11 thoughts on “DIY Eco-Friendly Bath Remodeling Part 1”

  1. It’s hard to do an eco reno, especially on a budget. I’d suggest checking out a ReStore if you have one in your area. There are some great things there, sometimes you can even find brand new (like tiles!). Also, as far as tile crafts go, I’m currently working on some tile coasters, and if you do end up with them broken to pieces, maybe a mosaic? 🙂 Good luck with the renos!

    1. Wenonawildrose

      I love the ReStore. If my vanity doesn’t work out I’ll be dropping by to see if they have something. The one I like at Home Depot is around $500 which is way over our budget now.

      If I can salvage any tiles I plan to do coasters but they’re so nasty I don’t know if I even want to try cleaning them.

  2. I’m in the same boat with my bathroom makeover. I’m getting rid of my shower/tub surround and going with tile. Those surrounds are not very easy to clean. I also have a small bathroom that wasn’t vented properly and led to a lot of moisture and mold problems. I found there’s an additive that can be added to paint to prevent mold growth so I’ll be adding that to whatever paint I use. I have a feeling I’m going to be dealing with some rotten wood too once we start tearing things apart. Good luck to you! By the way, Jill had a great idea…look for a ReStore!

  3. We are also in the midst of a bathroom reno and have experienced the same problems as you with not being able to find eco-friendly products in our area. We have purchased low VOC paint and water saving fixtures, but that’s where it ends for us! We have already installed the new tub and surround and it’s made a world of difference in terms of freshening the space up! We did go to a Habitat for Humanity Re-Store to look for a vanity, but didn’t find one that fit in our tiny bathroom. I’m sure there is one in your area, and that would boost the green effect in your bathroom! Also, for the ceramic tiles you are removing, you could paint them, stamp on them or decoupage and make drink coasters with them or trivets for the kitchen. Good luck! Post some pics of the completed reno-I’d love to see them!

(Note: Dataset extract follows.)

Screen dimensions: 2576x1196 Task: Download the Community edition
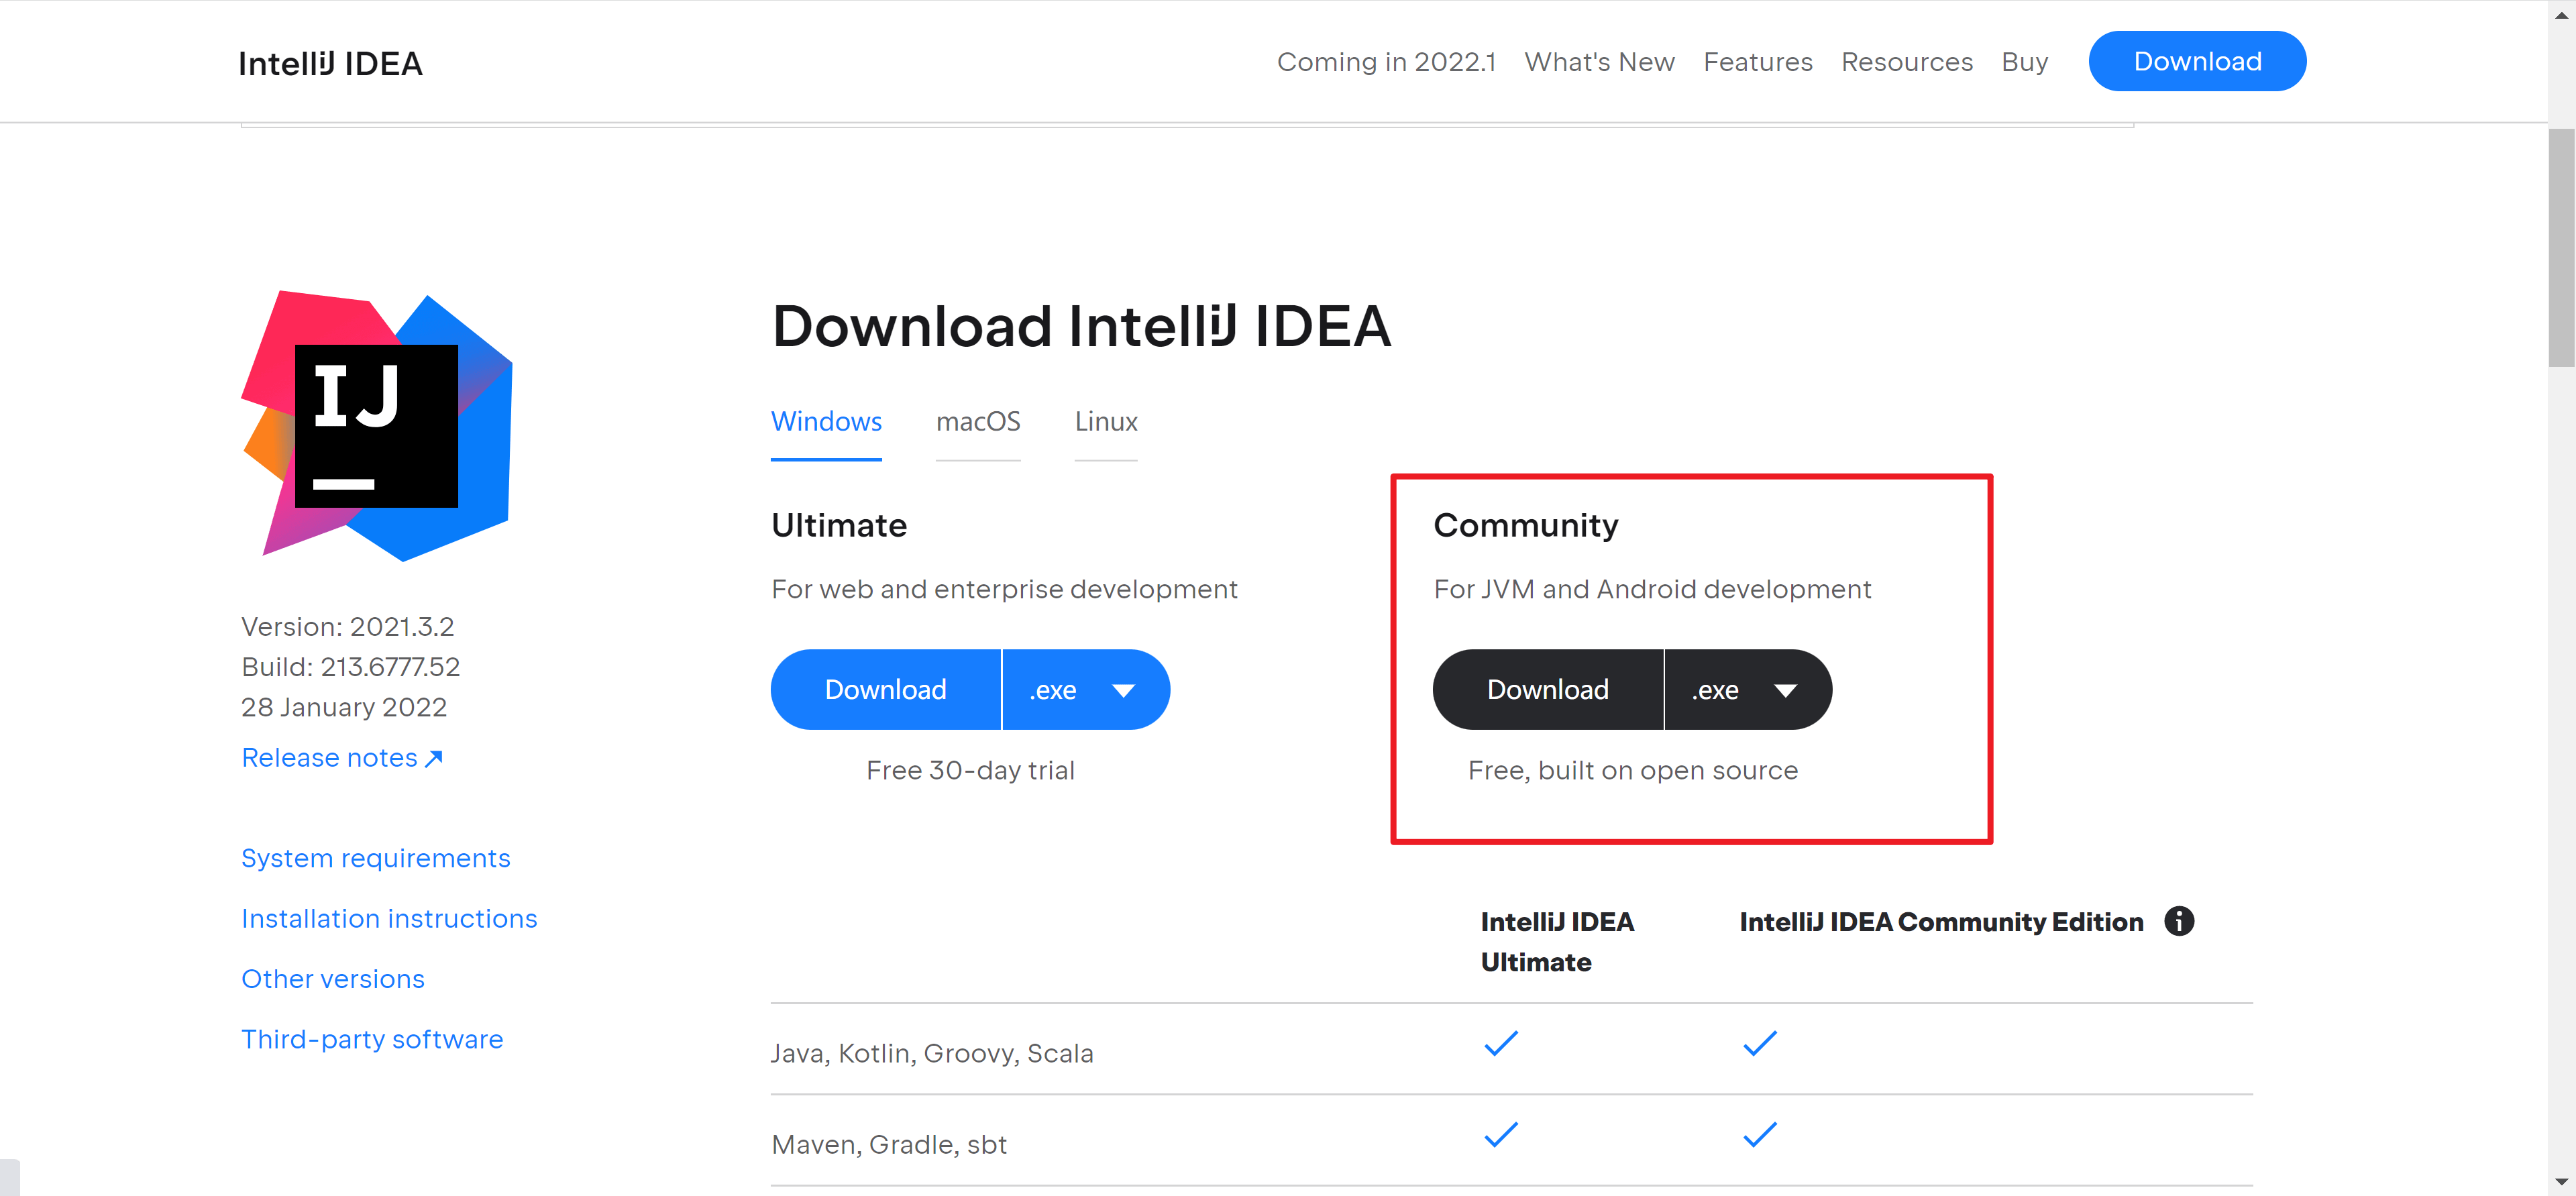[1547, 690]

  4. I was able to find zero VOC (and recycled) paint at a local store in my town – and I thought that Home Depot carried CIL’s NaturalLiving line – but I experienced the same problems with flooring. Like you, I was pleasantly surprised to learn about linoleum (you hear that word and, well, I just didn’t assume it was eco-friendly!) but the folks at Home Depot didn’t seem to know the difference between it and vinyl. They literally steered us toward vinyl when we specifically asked for linoleum, and we actually had to explain the difference to them. Then, as it turned out, they only carried two varieties of lino (if it was actually even the real thing), both hideous and cheap-looking. Grr. Argh.

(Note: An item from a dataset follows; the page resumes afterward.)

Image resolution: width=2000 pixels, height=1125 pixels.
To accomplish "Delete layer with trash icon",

    Our bathroom is still a work-in-progress, but at least I was able to refinish and salvage the old claw-foot tub!

  5. I think it needs to be addressed the issue in finding eco products on a more wider scale, we would all like to be as eco as possible but the cost versus return can be very minimal

  6. The sounds of Eco-friendly product is really bang on. I ever recommending for Eco-friendly product due to global warming. Bring those type of cabinets and appliance which not harm to our environment.

  7. Joaquin Erazo, Jr.

    Bravo for attempting to make your remodeling  an eco-remodeling
    effort. It sounds like you really tried to think out ways to salvage
    materials and replace with eco-friendly alternatives.  Planning is a big
    part of the game, especially when you often have to search for supplies
    and stay within budget.  I liked that you repainted the vanity instead
    of junking it just because you wanted something new.  As long as it was
    functional and sound, you were able to achieve what you wanted anyway – a
    fresh new look at a fraction of the cost.